Художники и писатели отличались, в числе прочего, своим отношением к детям. Я же был все-таки не взрослое существо, и художники-официалы склонны были меня не замечать. Писатели же детей любили, обращали на них внимание. У них было, как у настоящих жрецов и брахманов, совершенно другое отношение к детям, они сразу же понимали, что ребенок вырастет. Все они были зациклены на теме культурной памяти, в отличие от официальных представителей советского изобразительного искусства, которые существовали в сфере легального беспамятства. Художники знали, что скульптуры рабочих или какие-нибудь полотна со спортивными съездами в следующий же период вынесут на помойку, они видели своими глазами, как сталинское искусство гниет где-то штабелями. А писатели очень много думали о своем увековечивании и вообще об увековечивании всего в тексте, потому что именно текст мыслился как то единственное, что всё переживет, то единственное, что останется, то единственное, что расскажет об этом времени. Практически любого ребенка из интеллигентной среды они воспринимали как потенциального биографа, который потом про них расскажет, что в данный момент и происходит. Так что я сейчас оправдываю ожидания очень многих людей, которых уже давно нет в живых.
Наша дружба с Арсением Александровичем Тарковским началась с того, что он поведал мне очень страшную японскую сказку. Арсений Александрович был хромой старик, перемещавшийся с палочкой, сильно припадая на одну ногу. На его лице, носившем печать дворянского происхождения, постоянно присутствовало надменное, высокомерное выражение. Подъехать к нему на хромой козе было невозможно. Он любил всех обливать презрением и мог очень жестко простебать. Особенно он мог жестко простебать своих поклонников или поклонниц, которых у него было немало. Поэзия тогда в Советском Союзе была делом культовым.

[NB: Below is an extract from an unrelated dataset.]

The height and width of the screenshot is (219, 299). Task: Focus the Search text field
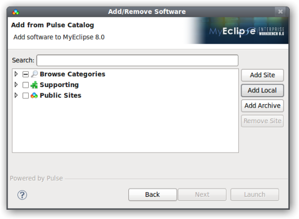pyautogui.click(x=138, y=60)
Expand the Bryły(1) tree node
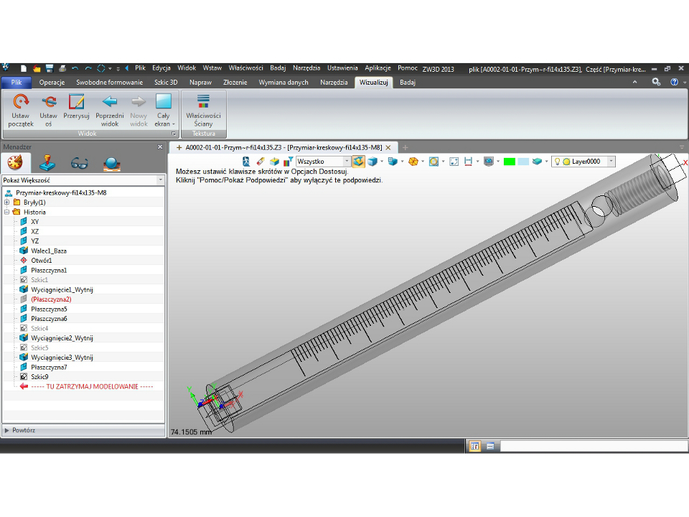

Сейчас этот культ полностью низвергнут, поэтому многим даже трудно вообразить, насколько это было культовое дело. Тогда еще сохранялась линия, идущая еще из XIX века, восприятия поэтов как поп-фигур или даже секс-идолов. Периодически какая-нибудь женщина или девушка импульсивно бросалась к Арсению Александровичу, но он немедленно в очень едкой форме отшивал эти прекраснодушные порывы. Я помню, как одна женщина бросилась к нему со словами: «Арсений Александрович! Я тоже из Тарков!» А Тарки – это где-то на Северном Кавказе наследное имение Тарковских. На что Арсений Александрович, обратив к ней свое породистое лицо, надменно, чуть-чуть грассируя, сказал: «В Тарках одна шваль да мразь». В этот момент можно было увидеть настоящего русского барина и мир его реакций.